**Input material**
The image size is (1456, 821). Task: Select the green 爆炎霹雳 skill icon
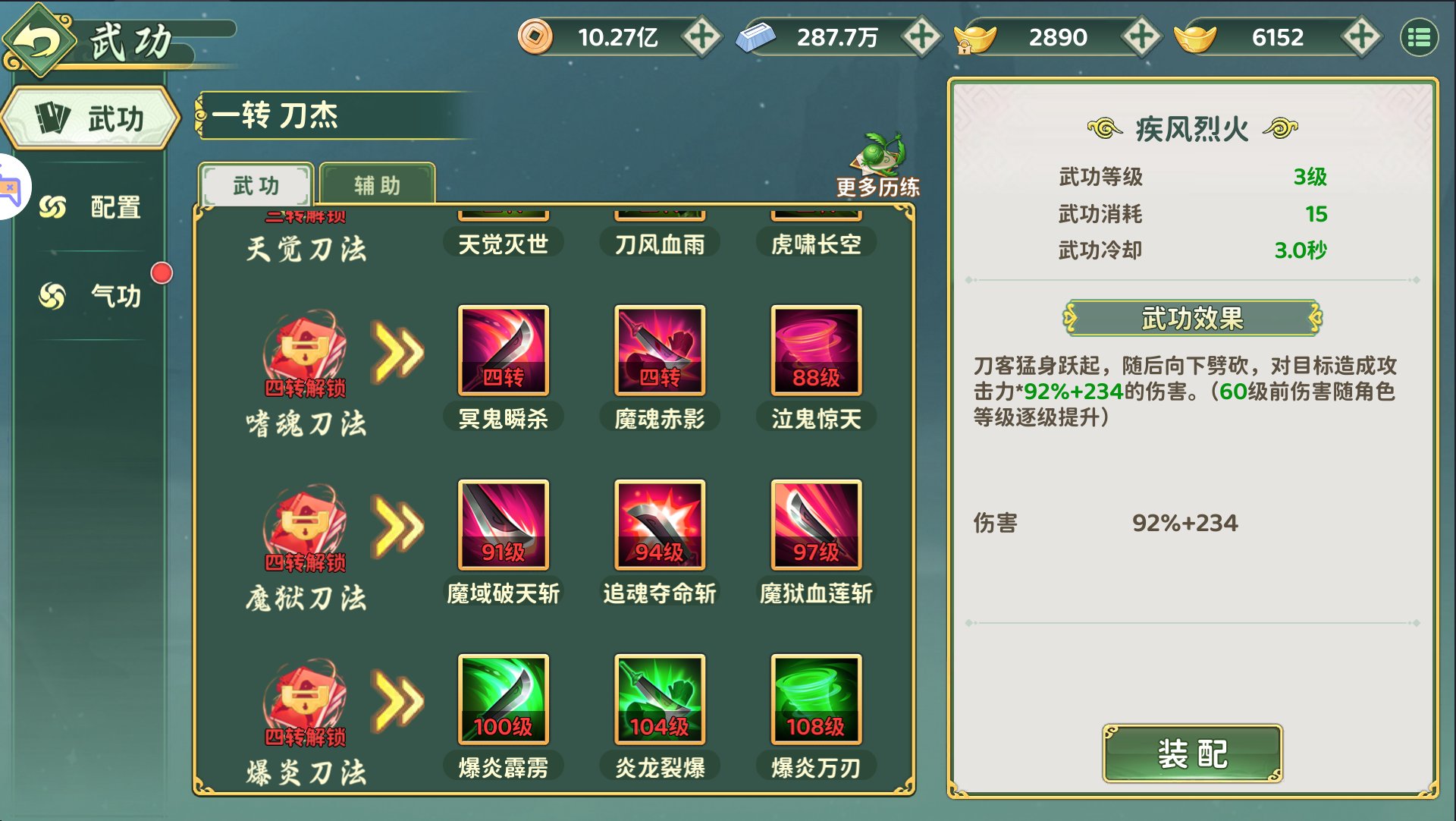pos(503,700)
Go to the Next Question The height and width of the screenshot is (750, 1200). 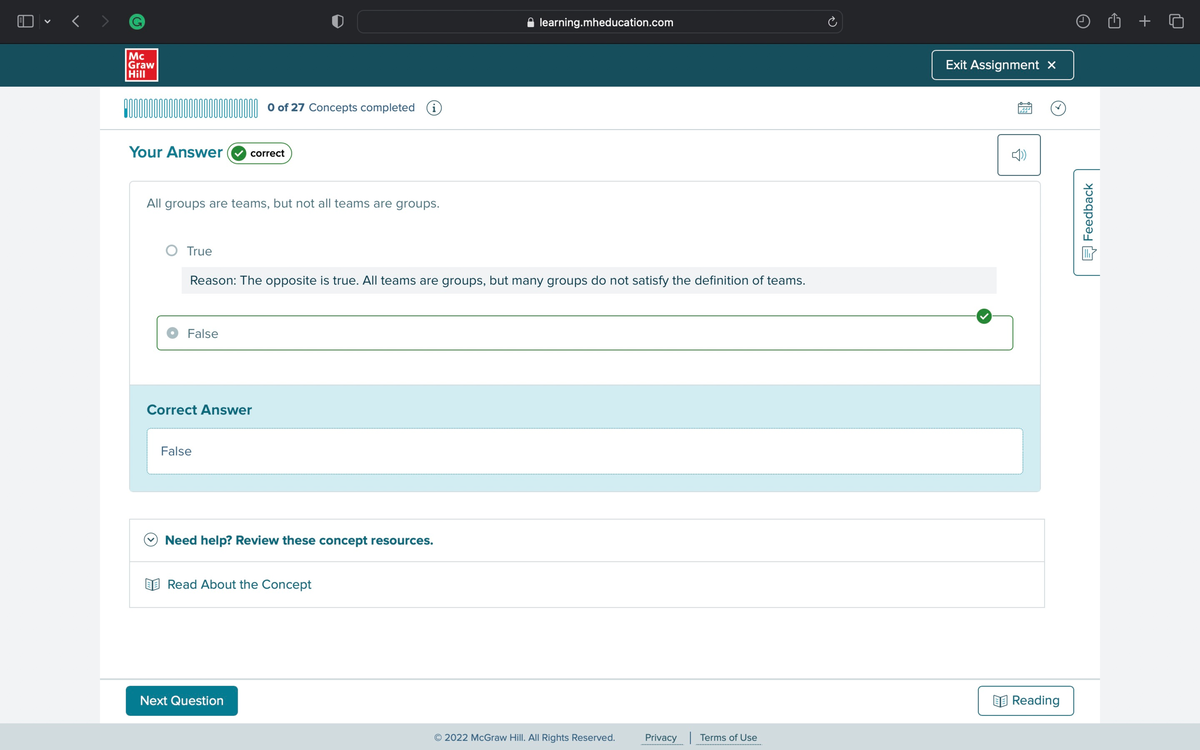click(x=182, y=701)
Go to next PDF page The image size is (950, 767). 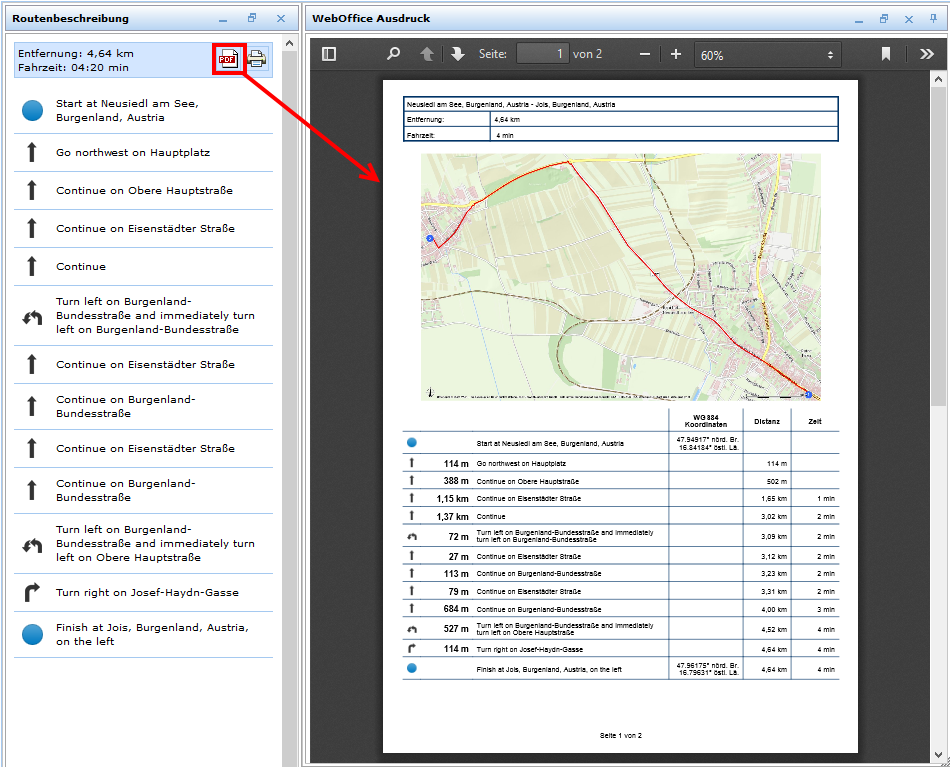coord(458,54)
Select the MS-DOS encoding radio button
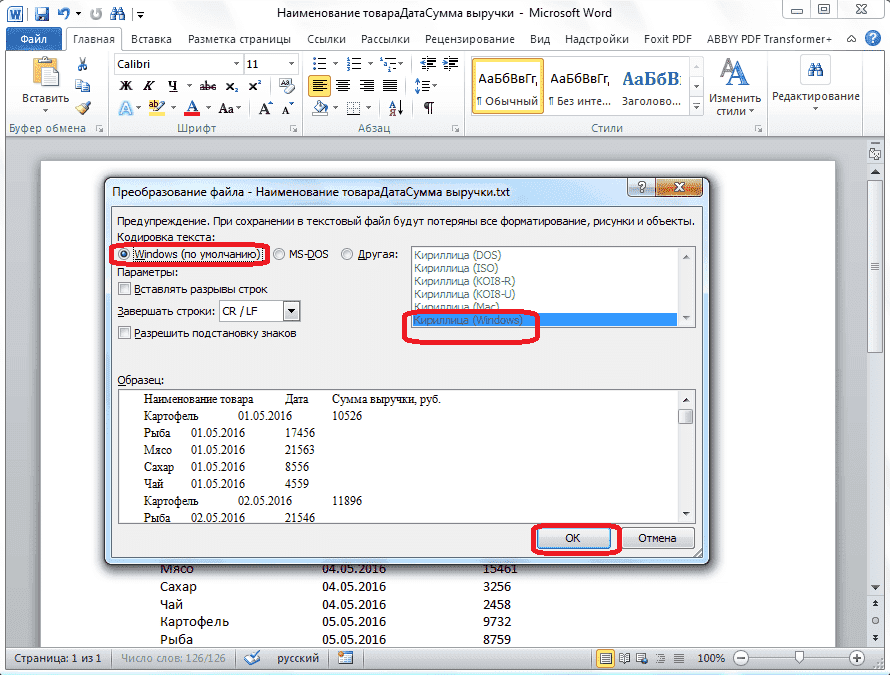This screenshot has height=675, width=890. coord(279,254)
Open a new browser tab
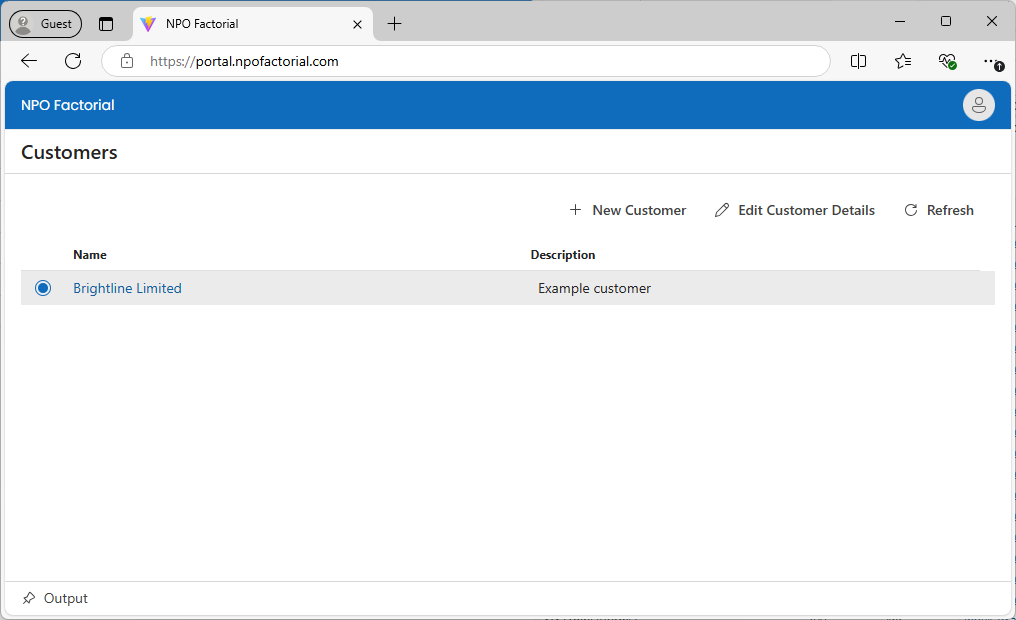The image size is (1016, 620). (x=395, y=24)
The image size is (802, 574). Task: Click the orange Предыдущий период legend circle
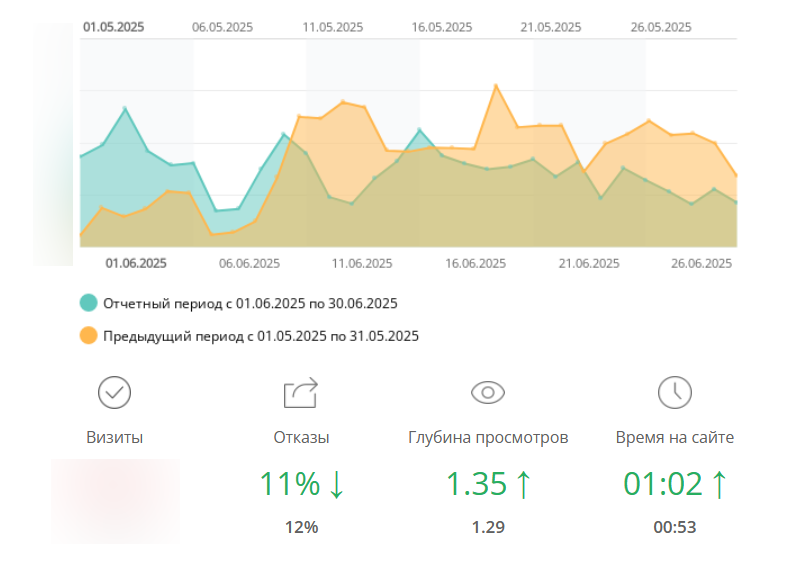tap(89, 335)
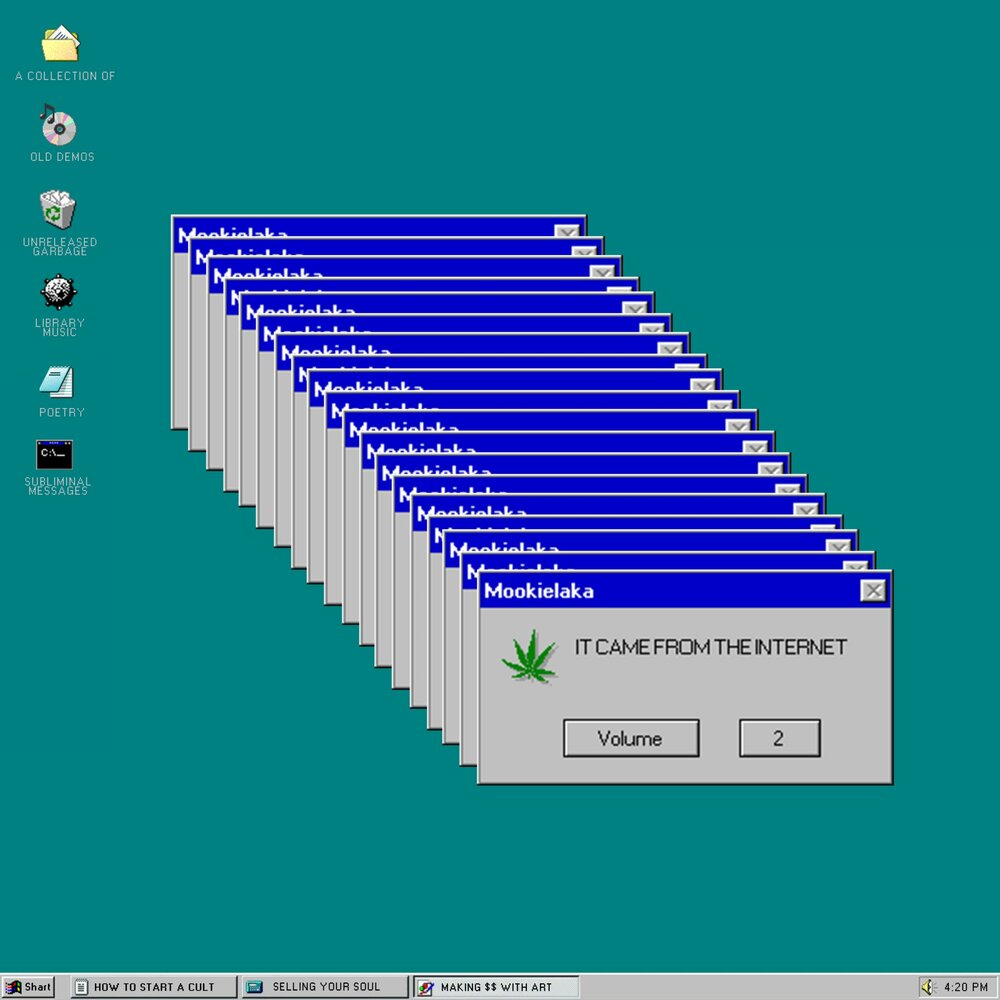Switch to How To Start A Cult taskbar window
Image resolution: width=1000 pixels, height=1000 pixels.
click(153, 987)
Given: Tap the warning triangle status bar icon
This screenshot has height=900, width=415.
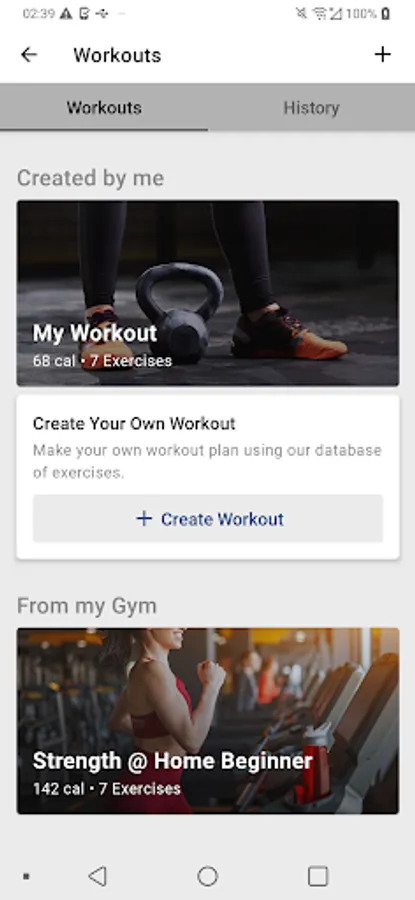Looking at the screenshot, I should (66, 14).
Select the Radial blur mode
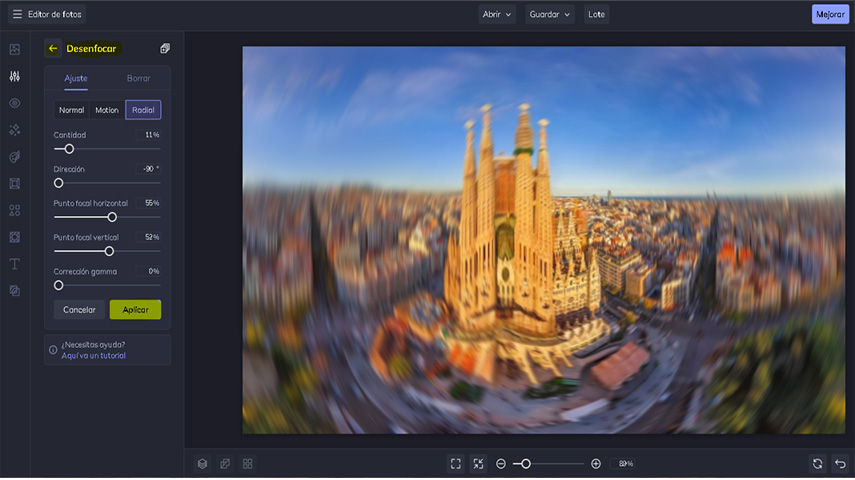The width and height of the screenshot is (855, 480). pyautogui.click(x=143, y=110)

**Exercise goal**
Ignoring the pictures, write out word for word the lines from the line containing "Given: Tap the" through the end of the material above.

**Answer section**
Given: Tap the warning triangle status bar icon
This screenshot has height=900, width=415.
Looking at the screenshot, I should (66, 14).
Select the Radial blur mode
The width and height of the screenshot is (855, 480). pyautogui.click(x=143, y=110)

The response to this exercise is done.